Isto ocorre porque, apesar de Israel e o Egito terem fechado as fronteiras nos últimos três anos na tentativa de esmagar o Hamas, Israel permite a entrada diária de rações de auxílio humanitário, deixando que entrem na faixa de Gaza cerca de cem caminhões com alimentos e remédios. Oficiais militares em Tel Aviv contam a quantidade mínima de calorias consumidas em Gaza para evitar um desastre. E a agência da Organização das Nações Unidas (ONU) encarregada dos refugiados palestinos administra escolas e clínicas médicas que são limpas e eficientes.
Mas há muitos níveis de privação antes que se chegue a uma catástrofe, e os moradores da faixa de Gaza conhecem todos estes patamares. O território não conta com praticamente nada em termos de uma economia funcional, a não ser comércio básico e atividades agrícolas. A educação declinou terrivelmente, e os serviços médicos também estão caindo.
Há aqui dezenas de milhares de pessoas educadas e ambiciosas – professores, engenheiros, tradutores, gerentes empresariais – que não têm nada a fazer a não ser ficarem frustrados. Eles não podem praticar as suas profissões e são impedidos de sair. Essas pessoas recebem ajuda financeira humanitária e fumam em cafés. Uma pesquisa da ONU revela que houve um aumento da violência doméstica.
Muita gente diz ter passado a ingerir uma pequena cápsula de Tramal, o nome comercial de um analgésico semelhante a um opiato que faz aumentar o desejo sexual e a sensação de controle. Recentemente o Hamas ameaçou com pena de prisão os indivíduos que traficam e tomam a droga.

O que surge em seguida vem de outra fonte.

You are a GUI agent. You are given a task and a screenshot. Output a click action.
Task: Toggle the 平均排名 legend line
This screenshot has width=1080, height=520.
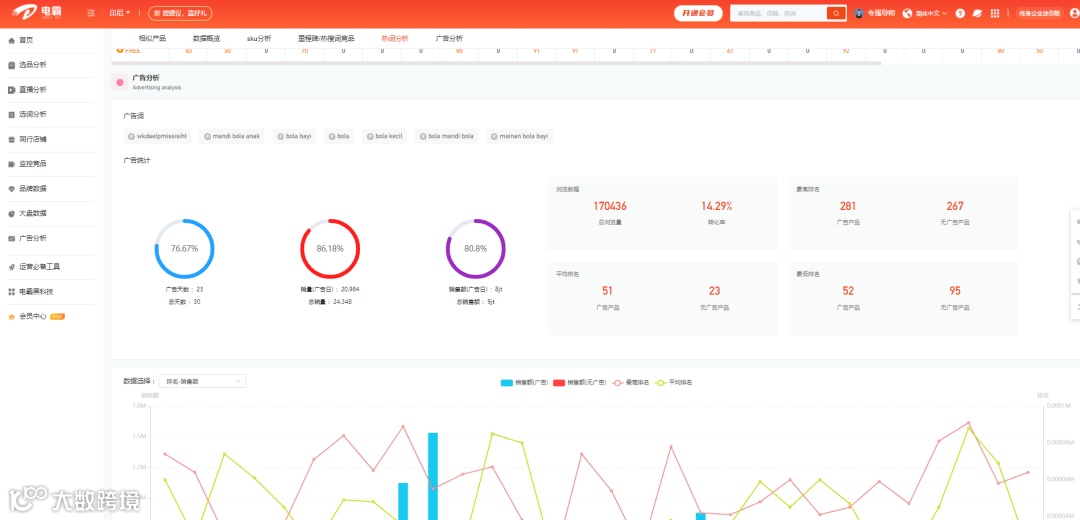(673, 382)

Mas mesmo assim a pílula entra em Gaza, juntamente com roupas, móveis e cigarros, através das centenas de túneis escavados no deserto na cidade de Rafah, na fronteira sul, trazida por empresários inescrupulosos que pagam às autoridades do Hamas um imposto sobre as mercadorias.
Túneis similares também servem de canais de entrada para armas. Israel bombardeia periodicamente esses túneis na esperança de enfraquecer o Hamas, que afirma que jamais reconhecerá Israel, e que se reserva o direito de usar a violência contra o Estado judeu até que este abandone todas as terras que ocupou na guerra de 1967. Depois disso, haveria uma trégua de dez anos enquanto os próximos passos fossem analisados, embora o estatuto do Hamas pregue a destruição de Israel em quaisquer fronteiras.

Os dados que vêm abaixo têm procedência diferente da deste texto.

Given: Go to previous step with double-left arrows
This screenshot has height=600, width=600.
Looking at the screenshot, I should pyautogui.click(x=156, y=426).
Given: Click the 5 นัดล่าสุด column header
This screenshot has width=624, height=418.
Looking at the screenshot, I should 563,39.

Israel iniciou o bloqueio contra a faixa de Gaza logo após o Hamas ter obtido uma surpreendente vitória nas eleições legislativas palestinas em 2006. O bloqueio foi intensificado depois que o Hamas expulsou totalmente a Autoridade Palestina da faixa de Gaza, em junho de 2007, após quatro dias de batalhas de rua. O apoio iraniano ao Hamas fez com que crescesse a convicção israelense de que o bloqueio é a ação correta.
O objetivo israelense é manter a população da faixa de Gaza em um mero nível de subsistência, de forma que a sua situação contraste com a da Cisjordânia, que em tese beneficia-se da ajuda econômica e do desenvolvimento político. Desta forma, os indivíduos que apoiam o Hamas perceberiam o seu erro. Porém, esse plano não tem transcorrido bem, em parte porque a Cisjordânia sob ocupação israelense não é exatamente um quadro paradisíaco, e ainda porque o Hamas parece a cada ano estar mais consolidado no poder em Gaza, mantendo as ruas limpas e a criminalidade reduzida, embora seja difícil avaliar a popularidade do grupo.

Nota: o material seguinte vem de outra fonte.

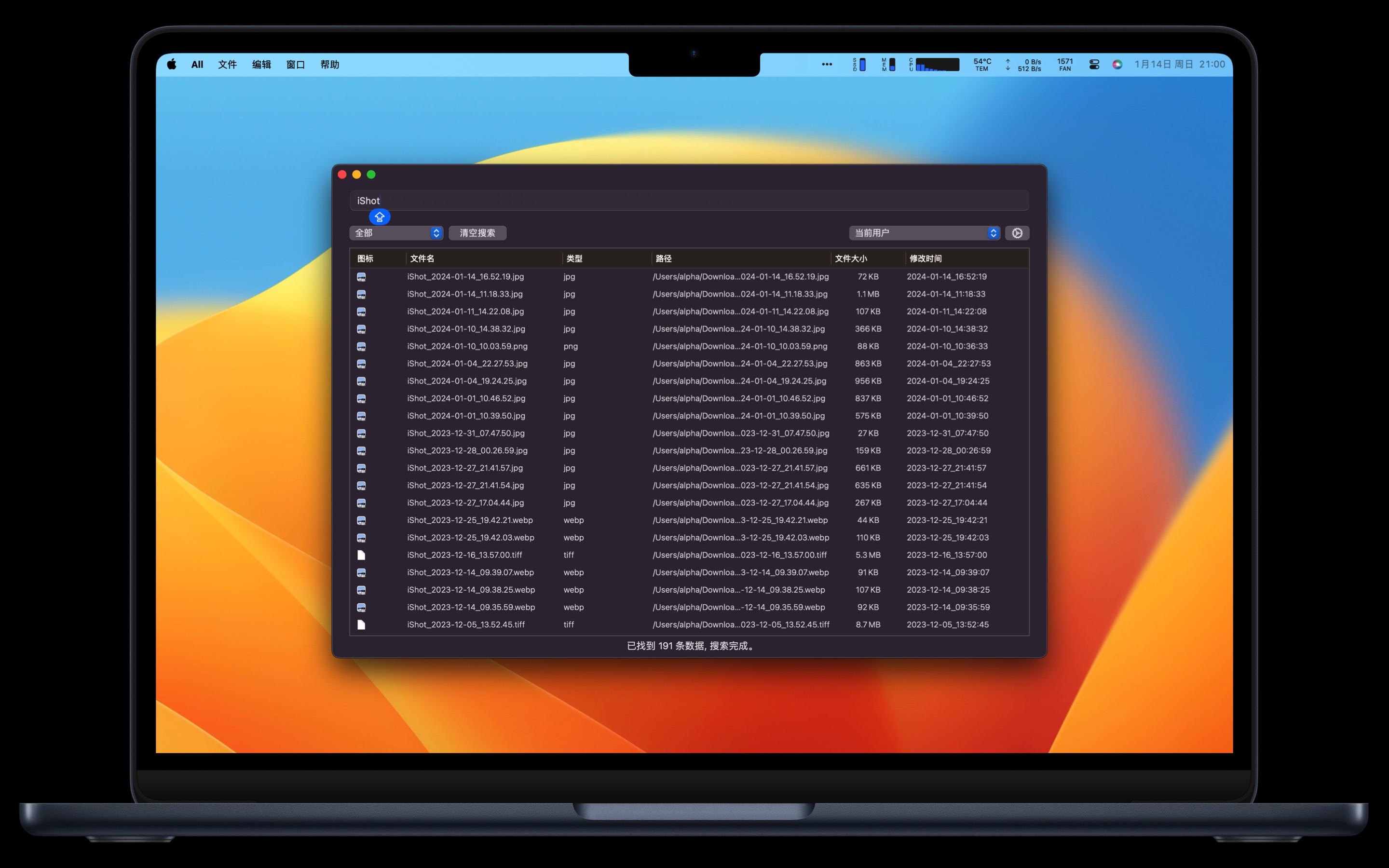1389x868 pixels.
Task: Sort by 修改时间 column header
Action: [x=925, y=258]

"O Hamas está aprendendo com os seus erros, e ficando cada vez mais forte", afirma Sharhabeed al-Zaeem, um proeminente advogado local. Ele e outros têm rogado às autoridades internacionais que façam com que os materiais de construções e outros produtos passem pelos pontos de entrada para o território, que estão fechados, e entrem finalmente na faixa de Gaza.
Eles argumentam que o atual sistema só beneficia o Hamas, já que o grupo impõe impostos sobre as mercadorias que entram pelos túneis e as operações cambiais limitadas, e o povo não o responsabiliza pelo cerco e o bloqueio israelenses. Eles afirmam que se fosse permitida a entrada de vidro e cimento pelos pontos de travessia para Israel, o Hamas não ficaria com o crédito e a Autoridade Palestina poderia coletar os impostos.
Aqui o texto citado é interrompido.